Last week, the Chinese government approved a huge array of new issues. Stock was sold in 23 companies over a three-day period. The value of the underwritings is not the important issue — the important issue is that the equivalent of about $400 billion was held in cash by those hoping to have new shares allocated to them. (The allocations are on a lottery method.
Why would such a massive amount of money be held to show they could afford to buy new issues? Because:
- Buyers can only get a full allocation if they’re holding enough cash to pay for it; and
- New issues are grossly underpriced, and can double or triple immediately after the offering — so it makes sense for potential buyers to hold the cash needed to get the largest possible allocation if it is given to them.
Besides newly public companies, companies that are already public are offering huge amounts of new stock. The Chinese government itself, as well as companies that have large foreign banks holding their shares, are pressuring these large foreign institutions to liquidate their shares. These share liquidations add to supply.
Also last week, some Chinese brokers raised margin requirements when an article appeared in the government-connected Caixin magazine in Beijing stating that the government would eventually disallow margin loans to clients exceeding four times a broker’s net capital.
The government rule has not yet been announced, but the brokers cut margin lending in expectation of that rule being implemented. We anticipate that there will be continued stock offerings at higher Yuan values, and that margin rules will be tightened more than once as the regulators try to incentivize higher stock prices but only at a steady and moderate growth rate.
Why is the Chinese government incentivizing a sustained and moderate appreciation of stocks?
- To encourage economic growth. The economy can grow faster if financial activity (purchases of stocks and bonds and increased company financing) grows steadily.
- Because of the wealth effect. Consumers who make money in the stock spend part of that money on goods and services, stimulating China’s consumer spending as a percentage of GDP and strengthening GDP growth. The combined effect of these two sources of growth is believed by some to contribute 0.6 to 1 percent of GDP growth. China wants faster growth for the economy, hoping for 7 percent in 2015. The consumer is the expected avenue for growth, so activity that can increase consumer spending is encouraged — within limits.
Repeated visits to China and research on the country have led us to be very bullish on the Chinese consumer. We are actually much more bullish than most others on the rise and influence of Chinese consumer, and we will write a larger section explaining why next week.

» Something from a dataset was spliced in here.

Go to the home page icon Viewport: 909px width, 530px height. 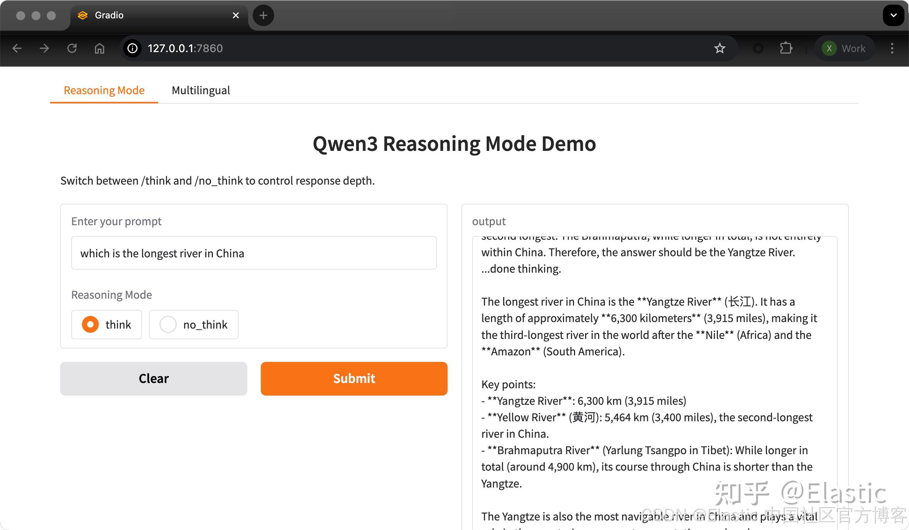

Even if the government does not grow GDP by as much as hoped, this process further acquaints the Chinese consumer with stocks and bonds, and begins to make a good impression on foreign nations who are considering China as a potential member of the IMF Special Drawing Rights (SDR) basket.
Currently, the SDR basket contains the currencies of several major nations: the U.S. Dollar, the Euro, the UK Pound, and the Japanese Yen. China has expressed great interest in being included in that basket. The basket’s composition and whether to include the Yuan will be reviewed in November 2015, and repeated every 5 years. SDRs are a claim on the IMF member countries’ non-gold foreign exchange reserves, which are usually held in the SDR currencies.
Last weekend, right after the markets had gotten a scare from too many IPOs and tightening margin requirements, the Chinese government lowered interest rates for the third time in the past six months by 0.25 percent, to encourage more lending and to free up consumer spending. Inflation is low in China, so they also lowered the one year deposit rate by 0.25 percent. This decrease slightly incentivizes more people to buy stocks instead of holding bank accounts.